Instructions to follow: Nothing but the lines from the one containing "Instruction: Click the Save floppy disk icon" through the last line of the records belongs in the answer, copied exactly and with the pictures left out.

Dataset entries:
..........

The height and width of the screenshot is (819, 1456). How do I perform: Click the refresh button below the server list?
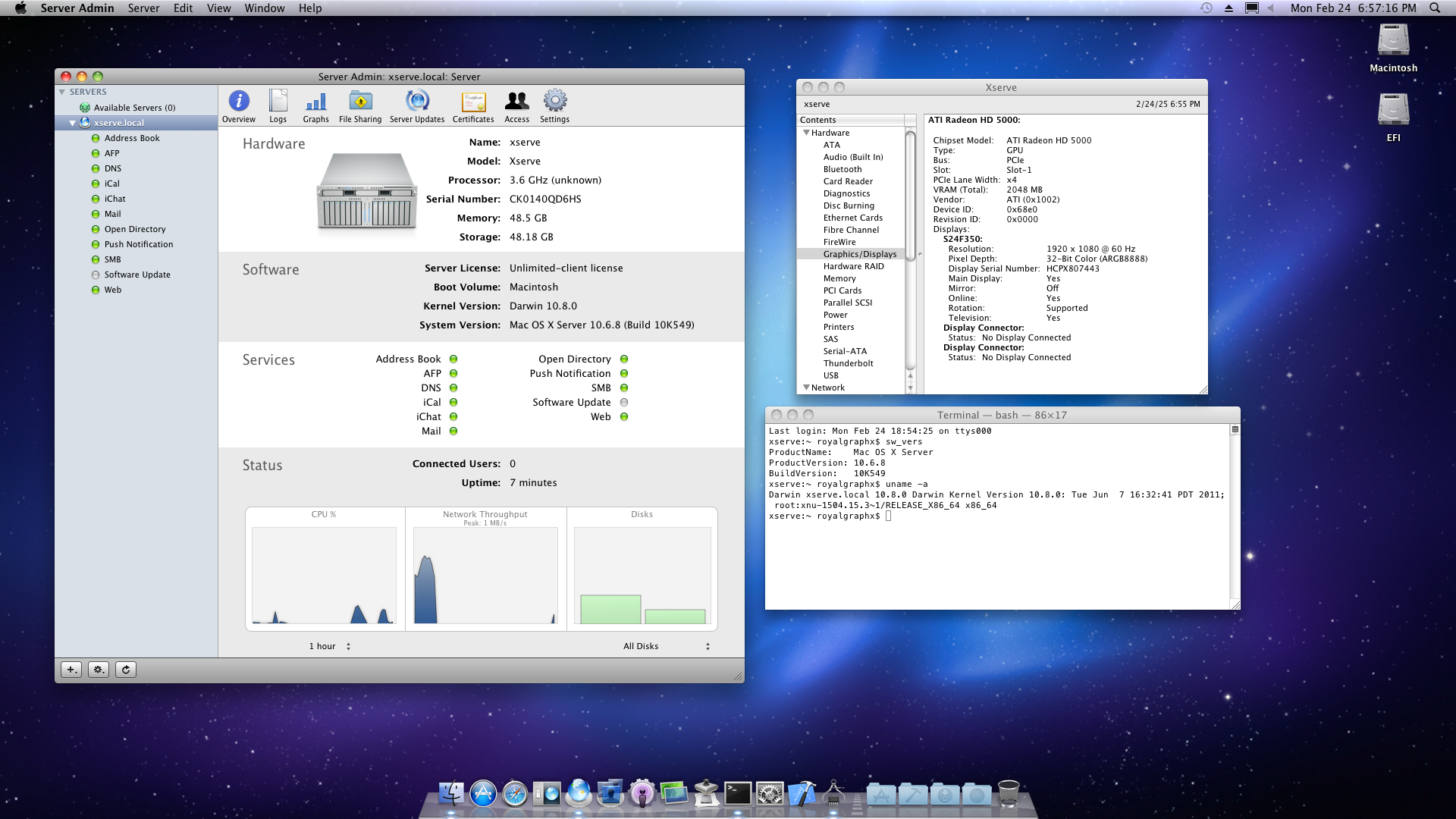click(126, 670)
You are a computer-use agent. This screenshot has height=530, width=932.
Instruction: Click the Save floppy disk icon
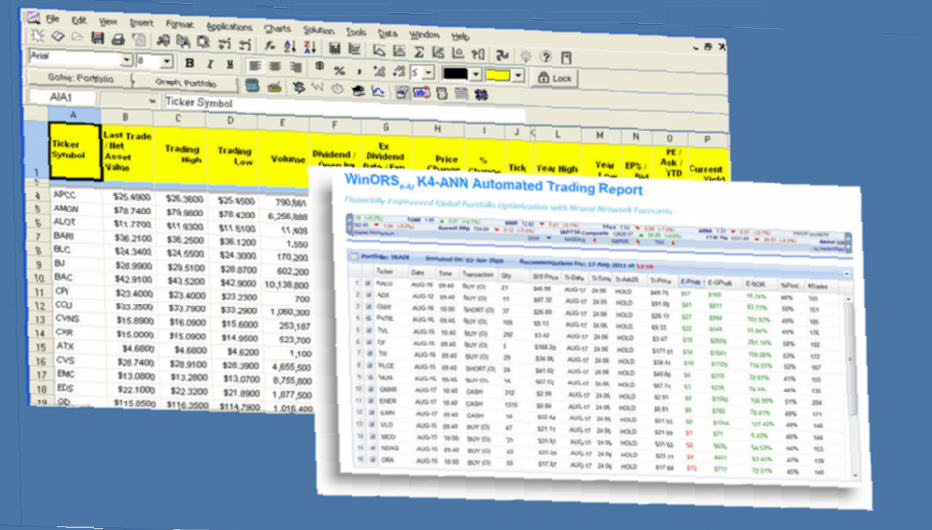click(97, 39)
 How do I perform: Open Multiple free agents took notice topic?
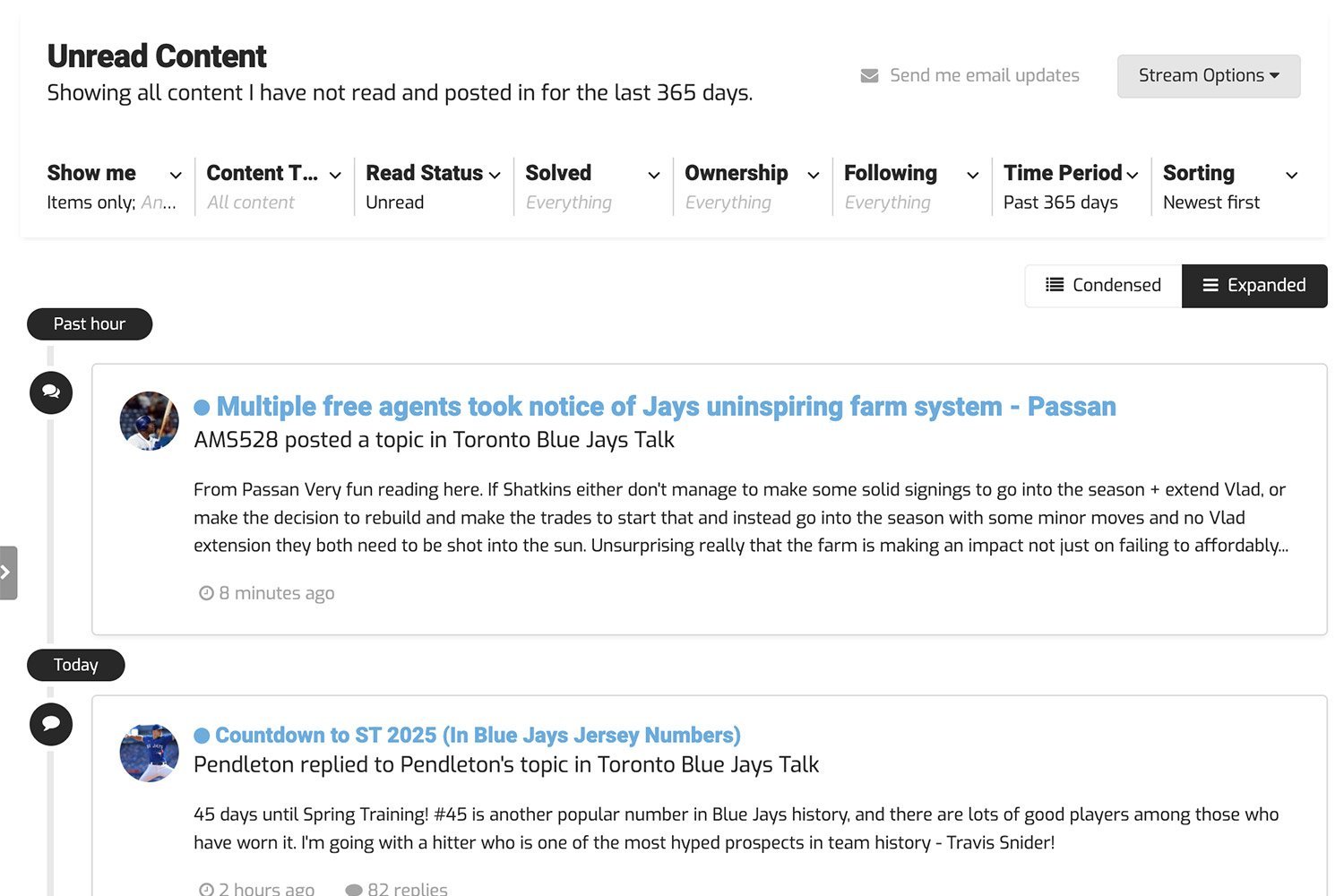[x=666, y=407]
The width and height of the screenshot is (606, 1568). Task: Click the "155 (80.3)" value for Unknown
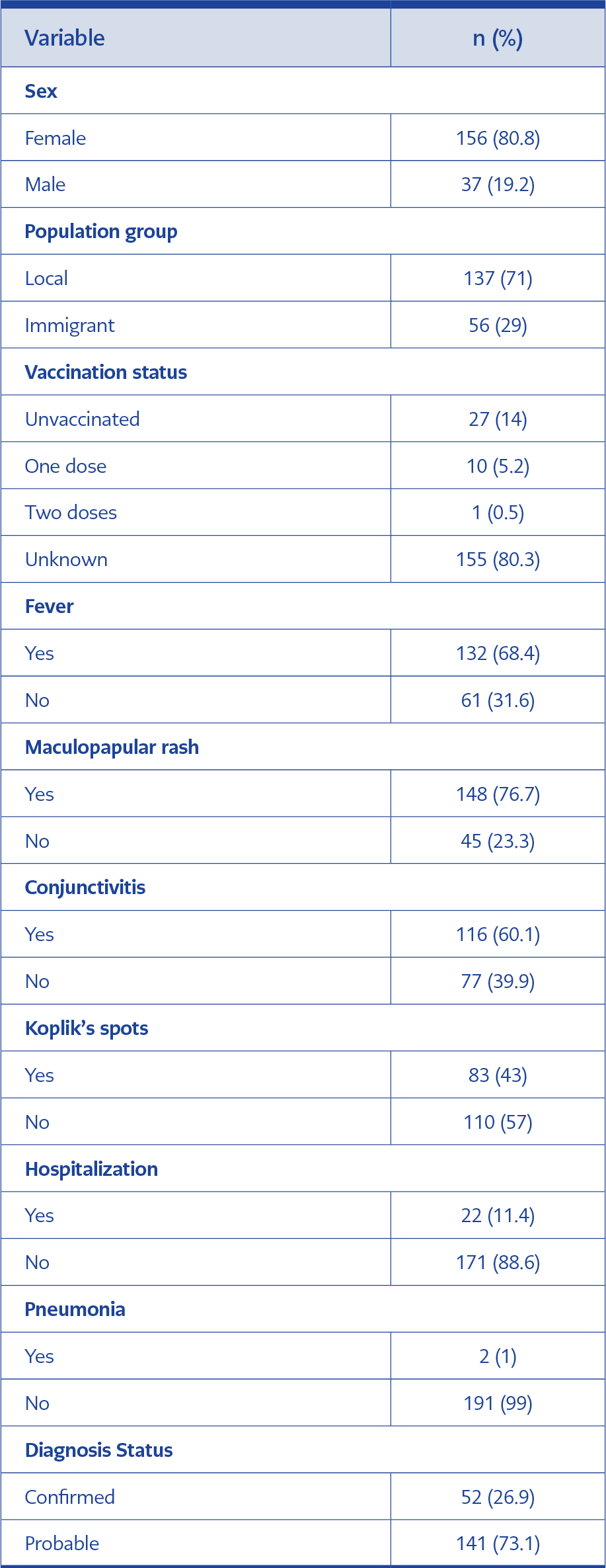(498, 559)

..........

Response area:
Instruction: Click the Save floppy disk icon
click(97, 39)
 How do I perform: Open Multiple free agents took notice topic?
[x=666, y=407]
The width and height of the screenshot is (606, 1568). Task: Click the "155 (80.3)" value for Unknown
(498, 559)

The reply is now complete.